Während Flora, Pauline, Mariechen und Maman ebenso herzlich begrüßt wurden, blickte ich zu meinem Vater auf. Aus seiner Miene konnte ich jedoch nicht herausfiltern, was er bei meinem Anblick empfand.

~*~

Bien, wir legen nun ab.
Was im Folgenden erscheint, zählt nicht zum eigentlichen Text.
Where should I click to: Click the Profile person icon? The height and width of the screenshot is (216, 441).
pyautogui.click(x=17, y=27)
Tretet bitte vom Geländer hinfort, Hoheiten."

Unsere Schals tief ins Gesicht gezogen, kamen mein Vater und ich der Anweisung des Kapitäns nach, ehe wir uns zurück in das erste Deck des Schiffes begaben.

Wir hatten beschlossen, einen Ausflug über den See zu unternehmen, da Papa in dem kleinen Dorf, das sich am anderen Ufer befand, einige Dinge zu erledigen hatte. So volksnah wie er war, sprach er mit dem Bürgermeister dort persönlich über die Ernteausfälle dieses Jahres.
Erst war meine Mutter keineswegs erfreut darüber gewesen, dass wir im tiefsten Winter über den See fuhren, während sich der eben noch klare Himmel in eine dichte Wolkendecke verwandelt hatte.
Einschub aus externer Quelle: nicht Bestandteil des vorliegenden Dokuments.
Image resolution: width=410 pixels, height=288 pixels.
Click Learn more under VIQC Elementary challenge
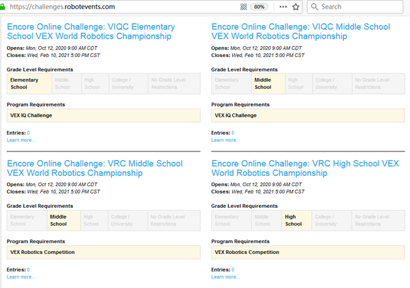click(21, 140)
Jedoch hatte mein Vater sie überreden können, mich mitzunehmen, sodass wir Zeit miteinander verbringen konnten, wie wir es sonst auch taten.
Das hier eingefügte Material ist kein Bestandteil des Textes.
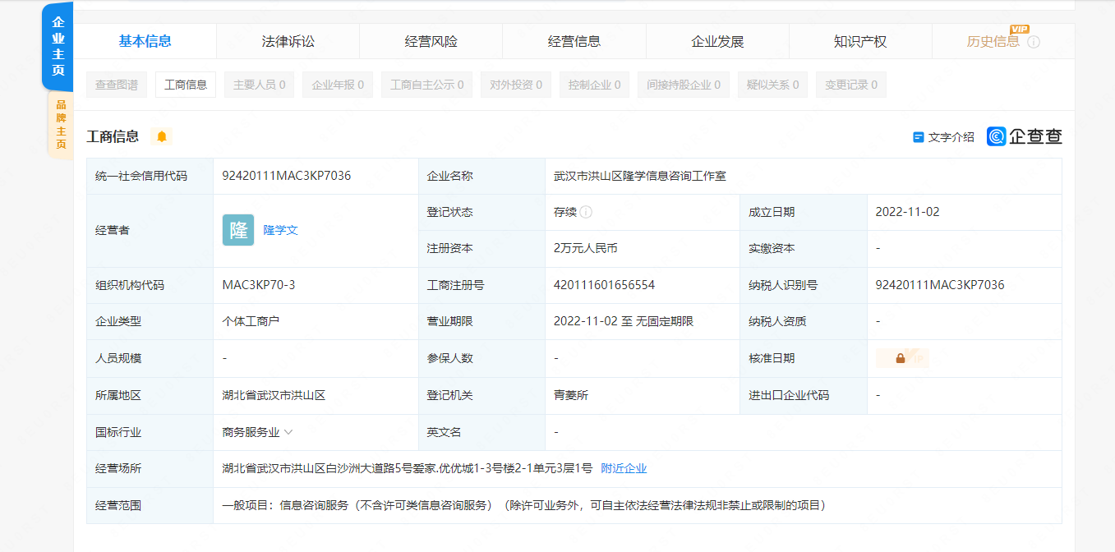Screen dimensions: 1115x552
Task: Click the orange notification bell icon
Action: (162, 137)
Stumm legte ich meinen Pelz über einen gemütlichen Sessel und ein Seufzer verließ meine Lippen, ehe ich zu ihm hinüber schaute.

Mir war von Anfang an bewusst gewesen, dass er bloß mit mir hatte allein sein wollen, um mit mir über die derzeitigen Probleme zu sprechen. Papa erschien mir nicht unbedingt schlecht gelaunter als sonst, doch im Großen und Ganzen sehr angespannt, wenn nicht eine Spur besorgt.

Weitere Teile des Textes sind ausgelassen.